With a roster crunch looming in the Bronx, has Miguel Andujar earned the right to be the New York Yankees starting third basemen?
When third baseman Brandon Drury was forced to the DL with a migraine/blurred vision issue on April 7th, rookie Miguel Andujar took over his starting position and now, he may never look back.
The 23-year-old’s 12 doubles so far leads not only the team but the MLB. Last week he became one of three Yankees, 23-years-old or younger, to have seven consecutive games with an extra-base hit, joining Joe DiMaggio and Mickey Mantle. His .566 Slugging Percentage would rank in the top 12 if he had enough at-bats to qualify.
While much can be said about Andujar’s impact at the dish, he has not suffered in the field. Coming into the season many scouts didn’t believe that Andujar would be able to field his position in the majors. Throughout 159 innings so far this season at third base he has committed only two errors and has looked plenty capable at the hot corner.
What Andujar has done this season is the most that you can ask for from a rookie. He’s played a solid third base and add that to his instant production with the bat and it’s hard to understand why anyone would decide to put him on the bench right now.
Now, where does Brandon Drury fit into all of this? During three seasons in Arizona, Drury played all over the field spending more than 30 games at second, third, right field and left field. He spent the majority of his time at second base with over 1000 innings. Second base is the only position in which he has posted a zero or below in defensive runs saved, with four. Unfortunately for Drury, second base is no longer open for the taking after the Yankees promoted their top prospect Gleyber Torres over a week ago. This was not a temporary call-up, Torres has shown everybody that he has All-Star potential with his quick hands both at the plate and in the field.
With second base taken, Drury’s versatility is hindered a little bit, but the fact that he can play those positions should bode well for him during the looming roster crunch, should he not be the starting third basemen.
As for his bat, when Cashman finalized the trade to acquire Drury in February, there was a belief that like Didi Gregorius, there was a lot of untapped potential. Throughout the first four games of the season, it looked like Cashman was right again as the newly acquired 25-year-old was hitting .385 while showing off his power with a two home run game. The early success quickly faded as his next four games he went without a hit.
Preparing for a return to the Bronx, Drury has appeared in five games during a rehab stint with Triple A-Scranton/Wilkes-Barre and has hit well recording seven hits. With the good comes the bad, as Drury committed three errors in one game last Monday.

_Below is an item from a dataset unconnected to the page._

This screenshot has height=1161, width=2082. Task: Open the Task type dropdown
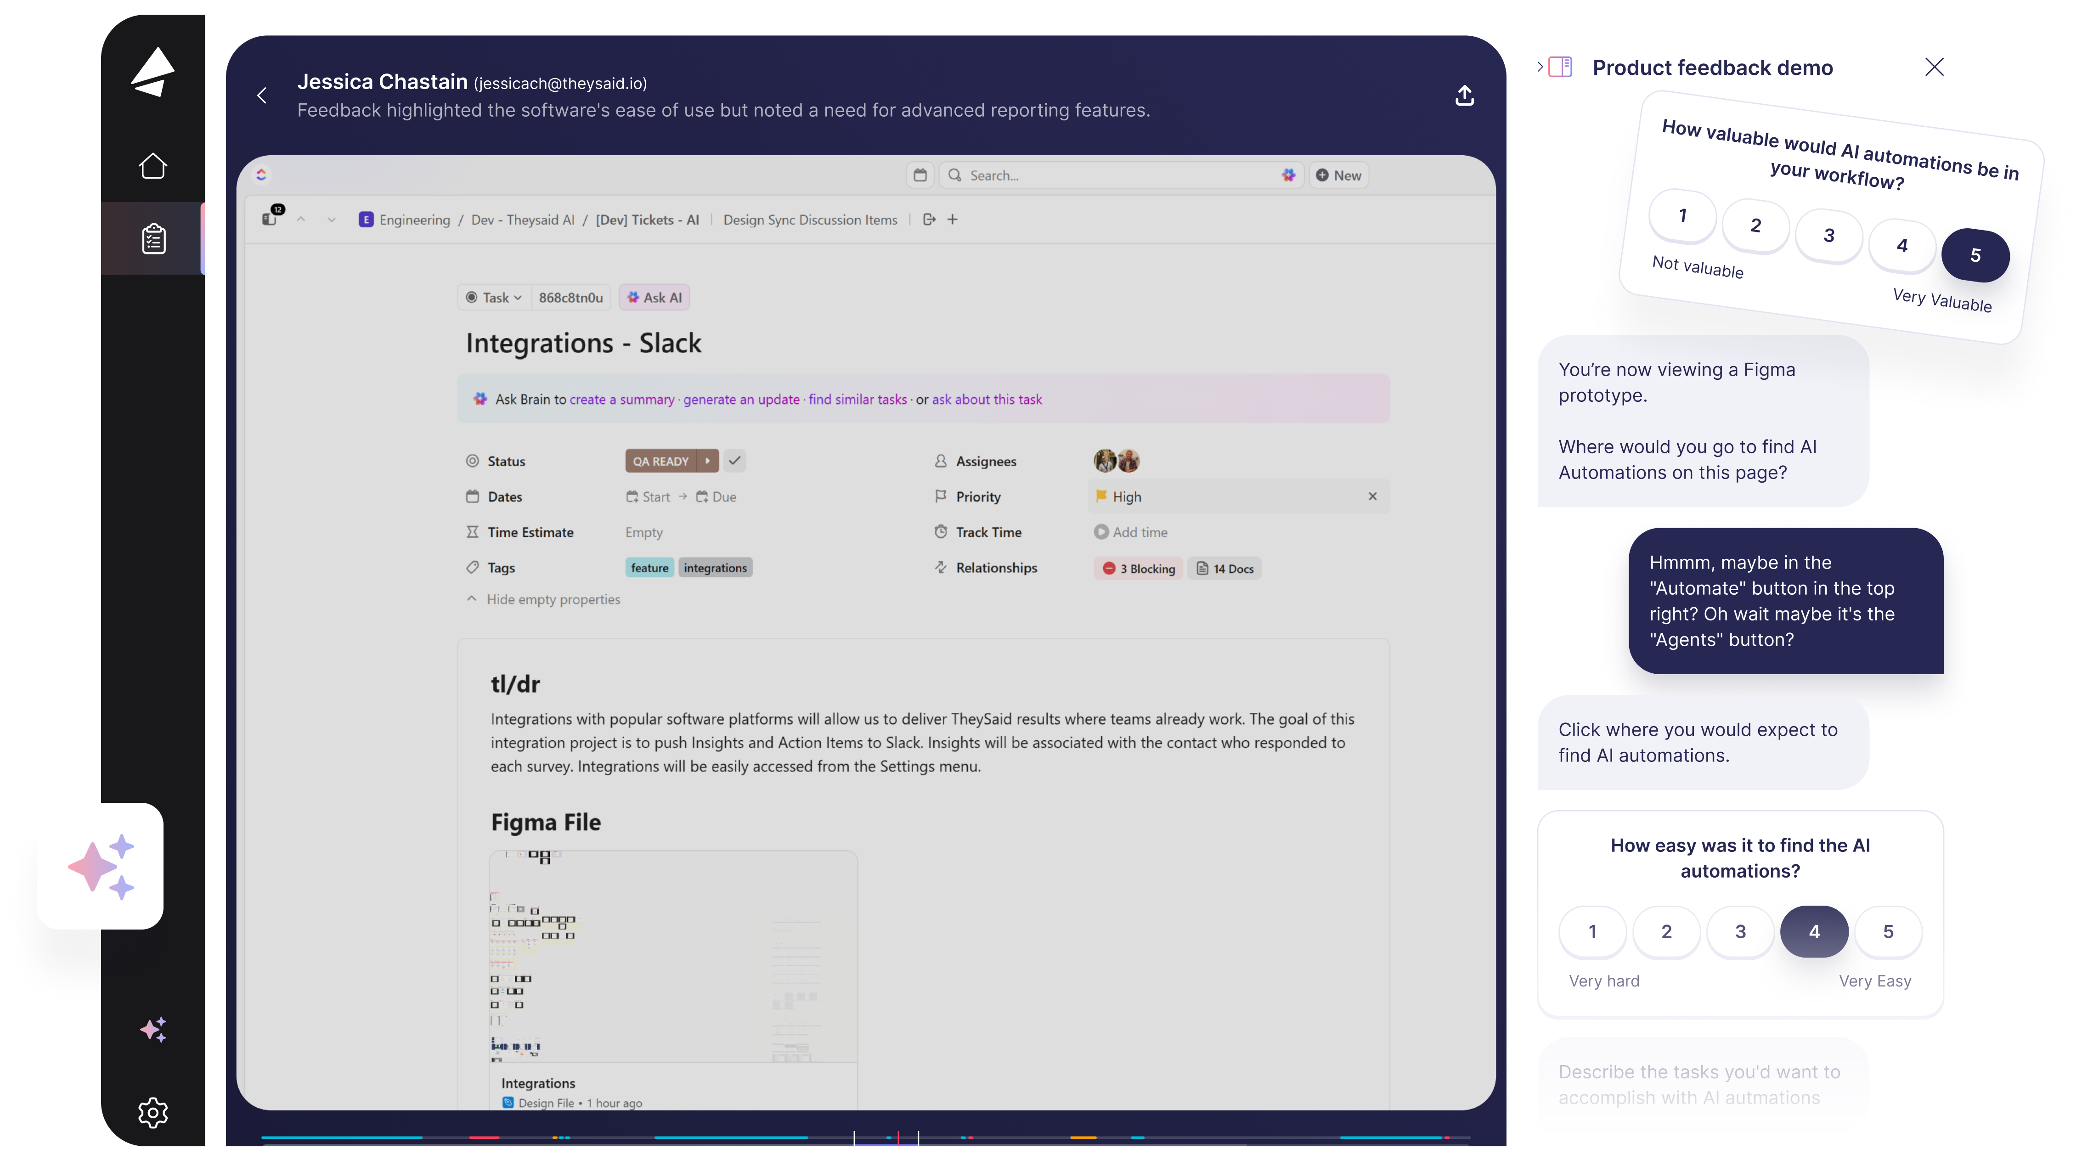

Brian Cashman might not have been comfortable with two rookies in the infield to begin the season but he has to feel better as he’s watched both Andujar and Torres show off their world-class talent. If Andujar can continue his great play both offensively and defensively, Drury might be out of a starting position for the time being. Drury’s defensive versatility will guarantee himself a roster spot, however finding playing time might be tough. Andujar’s potential is simply too high and his production has been too good to be benched in favor of Drury.
These things always seem to play themselves out, but for now, Miguel Andujar should be the Yankees starting third basemen.